Numerical Modelling of Ultra Thin Cu(In,Ga)Se2 Solar Cells

Various thicknesses of copper-indium-gallium-diselenide (CIGS) absorber layer are incorporated into numerical simulation by Solar Cell Capacitance Simulator (SCAPS) to investigate the performance of ultra thin CIGS solar cells. CuIn1-xGaxSe2 absorber layer thickness is varied from 0.3-1.0 μm. Results show that the performance of CIGS solar cells decreases as the absorber layer thickness is decreased. Conversion efficiencies of 10.74% and 14.36% are achieved for cells with 0.3 μm and 1.0 μm thick absorber layers, respectively.
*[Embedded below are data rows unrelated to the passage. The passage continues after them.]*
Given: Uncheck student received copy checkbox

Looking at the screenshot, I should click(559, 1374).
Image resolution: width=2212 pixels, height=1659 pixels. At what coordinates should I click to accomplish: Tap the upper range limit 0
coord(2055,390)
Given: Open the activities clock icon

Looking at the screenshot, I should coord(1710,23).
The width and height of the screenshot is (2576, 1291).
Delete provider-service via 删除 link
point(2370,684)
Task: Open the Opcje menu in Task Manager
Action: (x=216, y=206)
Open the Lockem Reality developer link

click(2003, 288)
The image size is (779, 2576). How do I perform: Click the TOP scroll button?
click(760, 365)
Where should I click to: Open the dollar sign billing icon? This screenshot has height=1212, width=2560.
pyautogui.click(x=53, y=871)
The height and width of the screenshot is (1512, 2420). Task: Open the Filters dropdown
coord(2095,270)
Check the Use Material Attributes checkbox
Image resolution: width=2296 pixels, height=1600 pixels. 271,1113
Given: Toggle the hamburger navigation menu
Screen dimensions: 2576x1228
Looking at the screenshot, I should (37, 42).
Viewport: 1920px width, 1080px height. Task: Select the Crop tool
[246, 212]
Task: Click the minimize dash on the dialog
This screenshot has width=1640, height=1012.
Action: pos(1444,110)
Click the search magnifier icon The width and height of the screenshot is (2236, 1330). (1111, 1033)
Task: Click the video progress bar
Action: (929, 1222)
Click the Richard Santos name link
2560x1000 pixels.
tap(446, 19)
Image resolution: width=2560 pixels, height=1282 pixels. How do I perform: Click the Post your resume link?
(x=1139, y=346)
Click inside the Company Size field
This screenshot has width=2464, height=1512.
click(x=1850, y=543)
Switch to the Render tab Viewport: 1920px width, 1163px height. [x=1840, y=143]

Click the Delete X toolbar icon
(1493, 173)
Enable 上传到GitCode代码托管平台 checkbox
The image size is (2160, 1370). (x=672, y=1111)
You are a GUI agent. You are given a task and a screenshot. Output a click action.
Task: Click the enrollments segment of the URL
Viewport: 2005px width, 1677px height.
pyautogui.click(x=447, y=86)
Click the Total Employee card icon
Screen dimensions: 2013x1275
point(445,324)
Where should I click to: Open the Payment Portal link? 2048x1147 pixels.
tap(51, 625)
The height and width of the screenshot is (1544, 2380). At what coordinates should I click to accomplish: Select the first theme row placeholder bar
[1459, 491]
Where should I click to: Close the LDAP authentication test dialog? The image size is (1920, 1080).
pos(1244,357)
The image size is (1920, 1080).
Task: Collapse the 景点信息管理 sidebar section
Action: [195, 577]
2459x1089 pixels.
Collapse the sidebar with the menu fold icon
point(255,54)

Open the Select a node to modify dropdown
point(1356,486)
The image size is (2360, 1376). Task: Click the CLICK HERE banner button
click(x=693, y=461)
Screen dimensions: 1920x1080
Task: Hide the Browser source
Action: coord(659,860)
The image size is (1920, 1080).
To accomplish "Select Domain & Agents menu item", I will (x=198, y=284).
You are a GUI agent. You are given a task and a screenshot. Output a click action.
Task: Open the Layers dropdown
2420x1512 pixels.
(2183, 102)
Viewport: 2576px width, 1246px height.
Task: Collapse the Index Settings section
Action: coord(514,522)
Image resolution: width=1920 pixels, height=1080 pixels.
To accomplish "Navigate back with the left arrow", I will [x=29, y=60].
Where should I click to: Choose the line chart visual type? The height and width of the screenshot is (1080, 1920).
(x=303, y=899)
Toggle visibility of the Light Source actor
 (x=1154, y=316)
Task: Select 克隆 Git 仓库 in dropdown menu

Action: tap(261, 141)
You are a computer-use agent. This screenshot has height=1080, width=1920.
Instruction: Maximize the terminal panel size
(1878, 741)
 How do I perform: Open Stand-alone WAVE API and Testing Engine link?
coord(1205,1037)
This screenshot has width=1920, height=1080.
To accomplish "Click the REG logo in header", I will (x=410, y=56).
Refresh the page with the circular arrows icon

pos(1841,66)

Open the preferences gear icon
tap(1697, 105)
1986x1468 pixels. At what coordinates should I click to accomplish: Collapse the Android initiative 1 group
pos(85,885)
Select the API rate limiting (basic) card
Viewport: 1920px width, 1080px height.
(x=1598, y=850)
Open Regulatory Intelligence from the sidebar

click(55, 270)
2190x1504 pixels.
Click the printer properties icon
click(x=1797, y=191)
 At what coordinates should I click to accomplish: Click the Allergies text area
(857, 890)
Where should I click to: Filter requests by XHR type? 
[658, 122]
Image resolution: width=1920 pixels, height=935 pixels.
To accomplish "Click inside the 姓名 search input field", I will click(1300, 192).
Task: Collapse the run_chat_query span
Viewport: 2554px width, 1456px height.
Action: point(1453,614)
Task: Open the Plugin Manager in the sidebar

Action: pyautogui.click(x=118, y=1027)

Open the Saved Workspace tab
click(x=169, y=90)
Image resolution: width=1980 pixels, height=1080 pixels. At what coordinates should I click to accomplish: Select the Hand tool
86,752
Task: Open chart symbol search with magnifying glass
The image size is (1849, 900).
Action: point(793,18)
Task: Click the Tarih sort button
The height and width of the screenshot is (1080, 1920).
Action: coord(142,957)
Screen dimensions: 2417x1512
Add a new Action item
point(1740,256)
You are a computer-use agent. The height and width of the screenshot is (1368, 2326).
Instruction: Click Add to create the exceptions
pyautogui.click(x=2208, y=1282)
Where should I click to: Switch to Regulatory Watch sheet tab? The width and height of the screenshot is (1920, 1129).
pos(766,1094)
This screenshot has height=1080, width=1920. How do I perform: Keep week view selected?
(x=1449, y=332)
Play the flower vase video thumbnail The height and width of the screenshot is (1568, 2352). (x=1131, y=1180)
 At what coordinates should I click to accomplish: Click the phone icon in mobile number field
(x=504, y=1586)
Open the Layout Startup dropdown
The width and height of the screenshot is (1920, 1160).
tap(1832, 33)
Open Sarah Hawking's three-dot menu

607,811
Incorporation of band gap grading or commonly known as back surface field in the ultra thin CIGS solar cells improves the performance of the cells. In this study, back surface field is incorporated in the numerical modelling of the ultrathin CIGS solar cells. For the graded cells, efficiencies of 12.38% and 17.26% are achieved for cells with 0.3 μm and 1.0 μm thick absorber layers. These improvements are attributed to the less recombination loss at the CIGS/Mo interface. This study shows ultra thin CIGS solar cells have comparable performance parameters with the conventional CIGS solar cells.